**** Data provided
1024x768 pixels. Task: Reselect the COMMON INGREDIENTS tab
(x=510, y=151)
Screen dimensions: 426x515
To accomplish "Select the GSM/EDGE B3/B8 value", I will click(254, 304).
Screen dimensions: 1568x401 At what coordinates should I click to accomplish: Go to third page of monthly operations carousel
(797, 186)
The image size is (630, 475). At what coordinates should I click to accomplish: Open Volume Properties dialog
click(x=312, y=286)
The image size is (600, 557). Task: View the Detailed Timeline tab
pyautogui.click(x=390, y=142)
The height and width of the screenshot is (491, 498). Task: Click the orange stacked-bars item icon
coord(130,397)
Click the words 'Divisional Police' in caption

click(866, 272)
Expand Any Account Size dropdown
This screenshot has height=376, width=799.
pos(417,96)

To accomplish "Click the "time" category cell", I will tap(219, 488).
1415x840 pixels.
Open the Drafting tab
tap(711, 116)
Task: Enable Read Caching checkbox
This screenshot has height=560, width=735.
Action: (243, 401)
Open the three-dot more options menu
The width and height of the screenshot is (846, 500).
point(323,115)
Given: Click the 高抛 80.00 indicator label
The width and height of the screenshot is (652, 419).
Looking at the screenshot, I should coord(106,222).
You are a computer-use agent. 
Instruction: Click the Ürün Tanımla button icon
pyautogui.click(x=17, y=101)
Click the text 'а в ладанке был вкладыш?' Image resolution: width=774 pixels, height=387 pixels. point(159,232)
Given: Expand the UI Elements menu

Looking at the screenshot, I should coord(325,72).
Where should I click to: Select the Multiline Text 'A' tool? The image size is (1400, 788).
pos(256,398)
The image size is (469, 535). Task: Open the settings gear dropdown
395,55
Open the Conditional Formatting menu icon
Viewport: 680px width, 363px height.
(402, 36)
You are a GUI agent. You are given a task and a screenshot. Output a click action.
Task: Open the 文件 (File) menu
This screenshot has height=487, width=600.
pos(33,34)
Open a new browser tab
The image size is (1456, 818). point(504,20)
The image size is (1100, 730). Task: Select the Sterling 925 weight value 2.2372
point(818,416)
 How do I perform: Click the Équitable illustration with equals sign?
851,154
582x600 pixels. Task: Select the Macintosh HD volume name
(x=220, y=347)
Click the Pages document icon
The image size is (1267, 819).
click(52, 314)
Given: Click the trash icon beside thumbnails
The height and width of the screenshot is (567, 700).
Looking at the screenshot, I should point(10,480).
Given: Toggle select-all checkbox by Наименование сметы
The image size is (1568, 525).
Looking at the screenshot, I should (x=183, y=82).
********
- Your goal -
What is needed here is an exact copy of all the records above.

- Solution -
1024x768 pixels. Task: Reselect the COMMON INGREDIENTS tab
(x=510, y=151)
Screen dimensions: 426x515
To accomplish "Select the GSM/EDGE B3/B8 value", I will click(254, 304).
Screen dimensions: 1568x401 At what coordinates should I click to accomplish: Go to third page of monthly operations carousel
(797, 186)
The image size is (630, 475). At what coordinates should I click to accomplish: Open Volume Properties dialog
click(x=312, y=286)
The image size is (600, 557). Task: View the Detailed Timeline tab
pyautogui.click(x=390, y=142)
The height and width of the screenshot is (491, 498). Task: Click the orange stacked-bars item icon
coord(130,397)
Click the words 'Divisional Police' in caption

click(866, 272)
Expand Any Account Size dropdown
This screenshot has height=376, width=799.
pos(417,96)

To accomplish "Click the "time" category cell", I will tap(219, 488).
1415x840 pixels.
Open the Drafting tab
tap(711, 116)
Task: Enable Read Caching checkbox
This screenshot has height=560, width=735.
Action: (243, 401)
Open the three-dot more options menu
The width and height of the screenshot is (846, 500).
point(323,115)
Given: Click the 高抛 80.00 indicator label
The width and height of the screenshot is (652, 419).
Looking at the screenshot, I should coord(106,222).
You are a computer-use agent. 
Instruction: Click the Ürün Tanımla button icon
pyautogui.click(x=17, y=101)
Click the text 'а в ладанке был вкладыш?' Image resolution: width=774 pixels, height=387 pixels. point(159,232)
Given: Expand the UI Elements menu

Looking at the screenshot, I should coord(325,72).
Where should I click to: Select the Multiline Text 'A' tool? The image size is (1400, 788).
pos(256,398)
The image size is (469, 535). Task: Open the settings gear dropdown
395,55
Open the Conditional Formatting menu icon
Viewport: 680px width, 363px height.
(402, 36)
You are a GUI agent. You are given a task and a screenshot. Output a click action.
Task: Open the 文件 (File) menu
This screenshot has height=487, width=600.
pos(33,34)
Open a new browser tab
The image size is (1456, 818). point(504,20)
The image size is (1100, 730). Task: Select the Sterling 925 weight value 2.2372
point(818,416)
 How do I perform: Click the Équitable illustration with equals sign?
851,154
582x600 pixels. Task: Select the Macintosh HD volume name
(x=220, y=347)
Click the Pages document icon
The image size is (1267, 819).
click(52, 314)
Given: Click the trash icon beside thumbnails
The height and width of the screenshot is (567, 700).
Looking at the screenshot, I should point(10,480).
Given: Toggle select-all checkbox by Наименование сметы
The image size is (1568, 525).
Looking at the screenshot, I should (x=183, y=82).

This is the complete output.